What this task involves: Set down all the lines below, each one exactly as shown.

Extracted data:
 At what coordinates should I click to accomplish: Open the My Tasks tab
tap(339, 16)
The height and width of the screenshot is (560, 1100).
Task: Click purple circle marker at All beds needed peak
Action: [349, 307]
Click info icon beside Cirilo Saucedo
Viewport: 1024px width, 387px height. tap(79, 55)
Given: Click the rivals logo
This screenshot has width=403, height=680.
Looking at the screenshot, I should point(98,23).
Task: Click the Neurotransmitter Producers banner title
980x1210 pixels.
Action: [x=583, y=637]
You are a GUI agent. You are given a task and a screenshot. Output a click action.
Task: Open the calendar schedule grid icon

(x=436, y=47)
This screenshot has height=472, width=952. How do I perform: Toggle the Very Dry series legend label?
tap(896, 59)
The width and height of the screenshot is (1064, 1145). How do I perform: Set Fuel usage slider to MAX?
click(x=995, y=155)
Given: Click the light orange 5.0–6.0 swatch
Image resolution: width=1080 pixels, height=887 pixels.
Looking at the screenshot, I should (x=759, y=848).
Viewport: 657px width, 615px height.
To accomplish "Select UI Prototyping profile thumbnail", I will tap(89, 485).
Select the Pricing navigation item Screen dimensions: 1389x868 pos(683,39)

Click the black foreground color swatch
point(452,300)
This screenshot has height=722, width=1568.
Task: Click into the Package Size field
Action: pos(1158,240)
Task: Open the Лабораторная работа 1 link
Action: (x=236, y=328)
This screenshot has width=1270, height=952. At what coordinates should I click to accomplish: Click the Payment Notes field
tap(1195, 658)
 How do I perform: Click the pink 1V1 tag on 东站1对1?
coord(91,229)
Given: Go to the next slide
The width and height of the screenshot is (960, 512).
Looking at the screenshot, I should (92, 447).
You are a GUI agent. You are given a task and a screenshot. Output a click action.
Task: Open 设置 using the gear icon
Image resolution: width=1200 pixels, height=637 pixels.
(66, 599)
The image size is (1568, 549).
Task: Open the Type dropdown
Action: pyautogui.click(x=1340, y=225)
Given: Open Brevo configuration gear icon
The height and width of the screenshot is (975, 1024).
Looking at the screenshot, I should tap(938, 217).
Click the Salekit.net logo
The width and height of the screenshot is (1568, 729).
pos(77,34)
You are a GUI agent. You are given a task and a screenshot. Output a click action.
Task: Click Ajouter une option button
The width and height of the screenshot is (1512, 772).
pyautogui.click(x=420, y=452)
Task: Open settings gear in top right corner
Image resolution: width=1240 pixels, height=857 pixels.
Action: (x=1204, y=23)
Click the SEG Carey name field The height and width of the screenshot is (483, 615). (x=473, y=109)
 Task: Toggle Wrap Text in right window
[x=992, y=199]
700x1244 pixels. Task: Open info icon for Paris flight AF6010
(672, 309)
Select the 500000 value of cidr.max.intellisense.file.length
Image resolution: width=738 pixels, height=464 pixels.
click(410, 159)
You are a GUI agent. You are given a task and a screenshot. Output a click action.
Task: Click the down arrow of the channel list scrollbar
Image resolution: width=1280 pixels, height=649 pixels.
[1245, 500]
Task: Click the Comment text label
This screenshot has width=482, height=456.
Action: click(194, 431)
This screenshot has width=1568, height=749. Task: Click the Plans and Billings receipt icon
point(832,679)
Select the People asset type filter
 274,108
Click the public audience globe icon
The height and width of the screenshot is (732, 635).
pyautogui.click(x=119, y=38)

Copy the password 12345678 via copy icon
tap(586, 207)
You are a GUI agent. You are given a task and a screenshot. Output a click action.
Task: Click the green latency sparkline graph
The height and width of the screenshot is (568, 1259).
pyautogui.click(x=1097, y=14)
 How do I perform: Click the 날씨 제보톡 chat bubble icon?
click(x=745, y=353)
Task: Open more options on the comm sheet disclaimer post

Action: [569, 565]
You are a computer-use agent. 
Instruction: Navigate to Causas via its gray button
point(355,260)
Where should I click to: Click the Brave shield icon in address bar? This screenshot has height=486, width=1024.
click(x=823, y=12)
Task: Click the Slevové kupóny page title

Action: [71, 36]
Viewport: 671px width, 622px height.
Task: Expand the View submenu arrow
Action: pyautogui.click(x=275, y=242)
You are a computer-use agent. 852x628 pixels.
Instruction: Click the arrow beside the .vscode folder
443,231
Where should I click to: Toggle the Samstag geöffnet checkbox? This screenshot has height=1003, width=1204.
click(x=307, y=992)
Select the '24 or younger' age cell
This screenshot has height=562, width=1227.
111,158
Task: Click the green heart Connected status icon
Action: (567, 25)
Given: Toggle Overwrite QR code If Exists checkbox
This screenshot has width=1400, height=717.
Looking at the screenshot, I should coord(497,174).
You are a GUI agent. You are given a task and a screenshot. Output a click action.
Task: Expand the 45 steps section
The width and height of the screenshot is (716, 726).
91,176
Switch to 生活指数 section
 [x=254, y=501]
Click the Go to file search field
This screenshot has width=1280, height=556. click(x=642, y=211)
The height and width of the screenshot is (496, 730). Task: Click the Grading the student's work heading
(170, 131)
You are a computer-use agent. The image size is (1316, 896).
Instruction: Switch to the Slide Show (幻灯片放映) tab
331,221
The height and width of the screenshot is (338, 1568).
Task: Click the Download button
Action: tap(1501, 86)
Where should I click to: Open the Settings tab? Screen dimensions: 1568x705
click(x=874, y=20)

Result of this task:
 At what coordinates should I click to accomplish: Open the My Tasks tab
tap(339, 16)
The height and width of the screenshot is (560, 1100).
Task: Click purple circle marker at All beds needed peak
Action: [349, 307]
Click info icon beside Cirilo Saucedo
Viewport: 1024px width, 387px height. tap(79, 55)
Given: Click the rivals logo
This screenshot has width=403, height=680.
Looking at the screenshot, I should point(98,23).
Task: Click the Neurotransmitter Producers banner title
980x1210 pixels.
Action: [x=583, y=637]
You are a GUI agent. You are given a task and a screenshot. Output a click action.
Task: Open the calendar schedule grid icon

(x=436, y=47)
This screenshot has height=472, width=952. How do I perform: Toggle the Very Dry series legend label?
tap(896, 59)
The width and height of the screenshot is (1064, 1145). How do I perform: Set Fuel usage slider to MAX?
click(x=995, y=155)
Given: Click the light orange 5.0–6.0 swatch
Image resolution: width=1080 pixels, height=887 pixels.
Looking at the screenshot, I should (x=759, y=848).
Viewport: 657px width, 615px height.
To accomplish "Select UI Prototyping profile thumbnail", I will tap(89, 485).
Select the Pricing navigation item Screen dimensions: 1389x868 pos(683,39)

Click the black foreground color swatch
point(452,300)
This screenshot has height=722, width=1568.
Task: Click into the Package Size field
Action: pos(1158,240)
Task: Open the Лабораторная работа 1 link
Action: (x=236, y=328)
This screenshot has width=1270, height=952. At what coordinates should I click to accomplish: Click the Payment Notes field
tap(1195, 658)
 How do I perform: Click the pink 1V1 tag on 东站1对1?
coord(91,229)
Given: Go to the next slide
The width and height of the screenshot is (960, 512).
Looking at the screenshot, I should (92, 447).
You are a GUI agent. You are given a task and a screenshot. Output a click action.
Task: Open 设置 using the gear icon
Image resolution: width=1200 pixels, height=637 pixels.
(66, 599)
The image size is (1568, 549).
Task: Open the Type dropdown
Action: pyautogui.click(x=1340, y=225)
Given: Open Brevo configuration gear icon
The height and width of the screenshot is (975, 1024).
Looking at the screenshot, I should tap(938, 217).
Click the Salekit.net logo
The width and height of the screenshot is (1568, 729).
pos(77,34)
You are a GUI agent. You are given a task and a screenshot. Output a click action.
Task: Click Ajouter une option button
The width and height of the screenshot is (1512, 772).
pyautogui.click(x=420, y=452)
Task: Open settings gear in top right corner
Image resolution: width=1240 pixels, height=857 pixels.
Action: (x=1204, y=23)
Click the SEG Carey name field The height and width of the screenshot is (483, 615). (x=473, y=109)
 Task: Toggle Wrap Text in right window
[x=992, y=199]
700x1244 pixels. Task: Open info icon for Paris flight AF6010
(672, 309)
Select the 500000 value of cidr.max.intellisense.file.length
Image resolution: width=738 pixels, height=464 pixels.
click(410, 159)
You are a GUI agent. You are given a task and a screenshot. Output a click action.
Task: Click the down arrow of the channel list scrollbar
Image resolution: width=1280 pixels, height=649 pixels.
[1245, 500]
Task: Click the Comment text label
This screenshot has width=482, height=456.
Action: click(194, 431)
This screenshot has width=1568, height=749. Task: Click the Plans and Billings receipt icon
point(832,679)
Select the People asset type filter
 274,108
Click the public audience globe icon
The height and width of the screenshot is (732, 635).
pyautogui.click(x=119, y=38)

Copy the password 12345678 via copy icon
tap(586, 207)
You are a GUI agent. You are given a task and a screenshot. Output a click action.
Task: Click the green latency sparkline graph
The height and width of the screenshot is (568, 1259).
pyautogui.click(x=1097, y=14)
 How do I perform: Click the 날씨 제보톡 chat bubble icon?
click(x=745, y=353)
Task: Open more options on the comm sheet disclaimer post

Action: [569, 565]
You are a computer-use agent. 
Instruction: Navigate to Causas via its gray button
point(355,260)
Where should I click to: Click the Brave shield icon in address bar? This screenshot has height=486, width=1024.
click(x=823, y=12)
Task: Click the Slevové kupóny page title

Action: [71, 36]
Viewport: 671px width, 622px height.
Task: Expand the View submenu arrow
Action: pyautogui.click(x=275, y=242)
You are a computer-use agent. 852x628 pixels.
Instruction: Click the arrow beside the .vscode folder
443,231
Where should I click to: Toggle the Samstag geöffnet checkbox? This screenshot has height=1003, width=1204.
click(x=307, y=992)
Select the '24 or younger' age cell
This screenshot has height=562, width=1227.
111,158
Task: Click the green heart Connected status icon
Action: (567, 25)
Given: Toggle Overwrite QR code If Exists checkbox
This screenshot has width=1400, height=717.
Looking at the screenshot, I should coord(497,174).
You are a GUI agent. You are given a task and a screenshot. Output a click action.
Task: Expand the 45 steps section
The width and height of the screenshot is (716, 726).
91,176
Switch to 生活指数 section
 [x=254, y=501]
Click the Go to file search field
This screenshot has width=1280, height=556. click(x=642, y=211)
The height and width of the screenshot is (496, 730). Task: Click the Grading the student's work heading
(170, 131)
You are a computer-use agent. The image size is (1316, 896).
Instruction: Switch to the Slide Show (幻灯片放映) tab
331,221
The height and width of the screenshot is (338, 1568).
Task: Click the Download button
Action: tap(1501, 86)
Where should I click to: Open the Settings tab? Screen dimensions: 1568x705
click(x=874, y=20)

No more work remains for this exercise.